Copy the data word for word, from the line containing "Click the recycle deposit 7,750円 field" down to the line containing "How do I perform: Select the Pan Map tool?", including both of those lines.

DATA EXTRACT:

=-=-=-=-=

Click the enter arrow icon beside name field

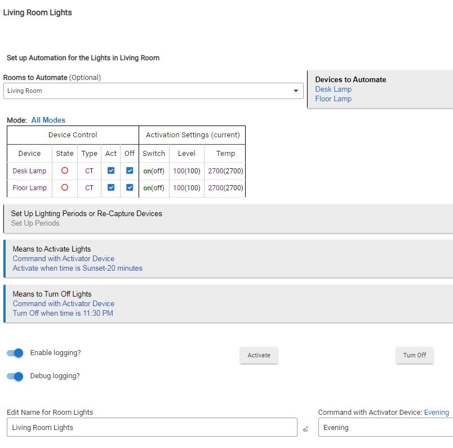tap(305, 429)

=-=-=-=-=

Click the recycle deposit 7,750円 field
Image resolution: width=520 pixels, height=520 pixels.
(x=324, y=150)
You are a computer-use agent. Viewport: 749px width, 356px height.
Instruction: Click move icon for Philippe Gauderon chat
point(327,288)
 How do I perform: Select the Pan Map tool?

=-=-=-=-=

FINISHED TASK:
Click the recycle deposit 7,750円 field
Image resolution: width=520 pixels, height=520 pixels.
(x=324, y=150)
You are a computer-use agent. Viewport: 749px width, 356px height.
Instruction: Click move icon for Philippe Gauderon chat
point(327,288)
 How do I perform: Select the Pan Map tool?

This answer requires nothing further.